**Texte fourni**.
= = = =

Les ménages, déjà éprouvés par de longs mois de confinement, de chômage forcé et des dépenses du Ramadhan, font face aujourd’hui à une hausse de certains produits de consommation. Certes, si dans leur ensemble, les prix ont stagné, ils n’en demeurent pas moins élevés, impactant de facto les petites et moyennes bourses. Une virée dans les principaux marchés de la capitale, nous donne un aperçu de l’érosion du pouvoir d’achat. Les étals sont achalandés, mais c’est surtout vers la pomme de terre et les oignons que les chalands se dirigent. Les légumes ont connu une légère baisse, mais pas les fruits qui continuent d’être hors de portée. Aussi, face à la politique d’austérité et la crise économique que traverse le pays, les Algériens vivent donc des fins de mois de plus en plus difficiles, entre changement des habitudes, privations ou dettes. Du côté du ministère des Finances, et par la voix du directeur général de la régulation et l’organisation des marchés, on ne parle pas de hausse mais de déséquilibre du marché.
Par Réda Hadi
En effet, Sami Kolli, directeur général de la régulation et l’organisation des marchés, répondant à des confrères, a nié l’existence d’une hausse des prix, soulignant que ce sont des déséquilibres de prix et non une hausse exagérée, comme cela s’est produit au mois de Ramadan.
En ce qui concerne les hausses déjà existantes, il les justifie par la crise sanitaire et par la hausse significative des prix de certaines matières sur le marché mondial, comme l’huile, le sucre, le blé, ainsi que la hausse des coûts du fret (de 3 000 $ à 17 000 $), à cela, s’ajoute la dévaluation du dinar.
Une situation déjà évoquée par des économistes qui appellent à des mesures réactives de la part des pouvoirs publics.
Pour M. Zebdi Mustapha, président de l’Apoce (Association de Protection et Orientation du Consommateur et son Environnement), quelle que soit la sémantique utilisée, « c’est le pouvoir d’achat qui baisse ».

= = = =

(Données des cibles de clic)

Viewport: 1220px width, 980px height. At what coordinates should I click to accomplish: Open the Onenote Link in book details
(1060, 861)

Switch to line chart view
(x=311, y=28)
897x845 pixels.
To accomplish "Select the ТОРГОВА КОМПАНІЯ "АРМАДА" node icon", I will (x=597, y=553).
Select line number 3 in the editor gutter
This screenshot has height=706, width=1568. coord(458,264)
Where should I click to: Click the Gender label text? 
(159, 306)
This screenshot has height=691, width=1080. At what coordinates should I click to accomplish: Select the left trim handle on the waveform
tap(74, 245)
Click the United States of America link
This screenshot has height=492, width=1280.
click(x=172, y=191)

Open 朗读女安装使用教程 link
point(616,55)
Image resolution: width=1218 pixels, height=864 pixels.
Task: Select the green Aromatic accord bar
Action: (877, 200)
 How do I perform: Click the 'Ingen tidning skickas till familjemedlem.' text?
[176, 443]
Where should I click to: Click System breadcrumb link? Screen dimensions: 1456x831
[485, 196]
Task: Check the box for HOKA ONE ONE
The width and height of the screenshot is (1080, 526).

= = = =

**Exercice proposé**.
Recopiez tel quel, dans le texte sur le pouvoir d'achat, le passage qui va de « Par Réda Hadi » jusqu'à « dévaluation du dinar. ».

**Résultat obtenu**.
Par Réda Hadi
En effet, Sami Kolli, directeur général de la régulation et l’organisation des marchés, répondant à des confrères, a nié l’existence d’une hausse des prix, soulignant que ce sont des déséquilibres de prix et non une hausse exagérée, comme cela s’est produit au mois de Ramadan.
En ce qui concerne les hausses déjà existantes, il les justifie par la crise sanitaire et par la hausse significative des prix de certaines matières sur le marché mondial, comme l’huile, le sucre, le blé, ainsi que la hausse des coûts du fret (de 3 000 $ à 17 000 $), à cela, s’ajoute la dévaluation du dinar.